# ASSIGNMENT:
Below are records. Find each line in them that holds the word "computer" and copy it.

[DATA RECORDS — start]

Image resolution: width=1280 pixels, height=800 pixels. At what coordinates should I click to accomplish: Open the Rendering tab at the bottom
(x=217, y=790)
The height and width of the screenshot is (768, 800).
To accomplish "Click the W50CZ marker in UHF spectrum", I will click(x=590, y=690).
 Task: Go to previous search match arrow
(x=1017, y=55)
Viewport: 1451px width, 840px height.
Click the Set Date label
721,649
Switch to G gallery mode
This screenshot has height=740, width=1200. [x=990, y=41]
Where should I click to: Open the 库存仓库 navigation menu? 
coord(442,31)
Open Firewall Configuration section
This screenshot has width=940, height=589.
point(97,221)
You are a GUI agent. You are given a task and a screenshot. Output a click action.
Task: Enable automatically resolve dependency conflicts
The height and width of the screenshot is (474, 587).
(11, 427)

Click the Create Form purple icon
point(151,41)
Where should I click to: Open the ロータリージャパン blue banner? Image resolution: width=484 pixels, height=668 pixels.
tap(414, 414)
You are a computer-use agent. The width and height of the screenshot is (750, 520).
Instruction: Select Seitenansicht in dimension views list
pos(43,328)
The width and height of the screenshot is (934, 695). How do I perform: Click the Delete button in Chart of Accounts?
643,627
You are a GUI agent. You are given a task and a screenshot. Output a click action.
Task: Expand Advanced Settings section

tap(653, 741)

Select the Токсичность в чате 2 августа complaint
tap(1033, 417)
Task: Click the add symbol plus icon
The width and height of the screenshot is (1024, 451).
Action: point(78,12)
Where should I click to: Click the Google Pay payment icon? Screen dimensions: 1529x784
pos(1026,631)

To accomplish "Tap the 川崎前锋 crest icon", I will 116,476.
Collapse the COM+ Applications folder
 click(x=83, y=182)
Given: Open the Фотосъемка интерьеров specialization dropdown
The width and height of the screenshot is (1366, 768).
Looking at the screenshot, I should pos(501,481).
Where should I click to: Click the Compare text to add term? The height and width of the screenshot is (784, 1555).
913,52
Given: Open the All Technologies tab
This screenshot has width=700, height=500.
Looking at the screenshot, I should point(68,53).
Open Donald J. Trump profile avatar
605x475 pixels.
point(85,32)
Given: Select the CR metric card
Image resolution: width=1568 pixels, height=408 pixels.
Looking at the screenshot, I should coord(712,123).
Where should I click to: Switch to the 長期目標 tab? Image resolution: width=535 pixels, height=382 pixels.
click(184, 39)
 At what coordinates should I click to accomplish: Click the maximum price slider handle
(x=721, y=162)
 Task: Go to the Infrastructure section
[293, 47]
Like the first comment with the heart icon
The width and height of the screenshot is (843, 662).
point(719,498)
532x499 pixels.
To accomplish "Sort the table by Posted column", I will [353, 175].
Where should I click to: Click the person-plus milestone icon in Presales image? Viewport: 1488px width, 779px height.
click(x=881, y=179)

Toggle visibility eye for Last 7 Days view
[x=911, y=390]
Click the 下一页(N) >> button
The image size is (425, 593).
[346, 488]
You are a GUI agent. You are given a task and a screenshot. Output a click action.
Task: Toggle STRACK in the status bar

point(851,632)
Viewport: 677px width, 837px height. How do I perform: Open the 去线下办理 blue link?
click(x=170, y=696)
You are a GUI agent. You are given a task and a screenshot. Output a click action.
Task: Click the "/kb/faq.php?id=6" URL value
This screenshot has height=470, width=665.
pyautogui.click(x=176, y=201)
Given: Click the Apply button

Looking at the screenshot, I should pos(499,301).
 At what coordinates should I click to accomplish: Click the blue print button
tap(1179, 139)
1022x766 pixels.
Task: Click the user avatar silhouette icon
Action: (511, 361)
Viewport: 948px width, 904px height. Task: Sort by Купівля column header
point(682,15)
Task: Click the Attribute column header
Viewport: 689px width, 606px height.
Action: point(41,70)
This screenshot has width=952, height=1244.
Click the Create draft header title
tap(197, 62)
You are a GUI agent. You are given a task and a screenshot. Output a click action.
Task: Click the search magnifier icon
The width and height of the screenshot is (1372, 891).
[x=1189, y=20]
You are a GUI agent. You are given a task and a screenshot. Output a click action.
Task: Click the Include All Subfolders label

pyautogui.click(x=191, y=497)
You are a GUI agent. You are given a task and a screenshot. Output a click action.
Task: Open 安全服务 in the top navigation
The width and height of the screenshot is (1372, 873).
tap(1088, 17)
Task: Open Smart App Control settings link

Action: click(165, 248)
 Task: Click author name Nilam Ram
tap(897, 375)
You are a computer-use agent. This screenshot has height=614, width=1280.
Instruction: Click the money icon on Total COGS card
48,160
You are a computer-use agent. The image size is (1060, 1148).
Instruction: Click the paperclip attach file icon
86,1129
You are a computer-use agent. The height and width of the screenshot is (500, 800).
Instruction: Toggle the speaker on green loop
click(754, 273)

[DATA RECORDS — finish]

# ANSWER SECTION:
You are a computer-use agent. The width and height of the screenshot is (750, 520).
You are a computer-use agent. This screenshot has height=614, width=1280.
You are a computer-use agent. The image size is (1060, 1148).
You are a computer-use agent. The height and width of the screenshot is (500, 800).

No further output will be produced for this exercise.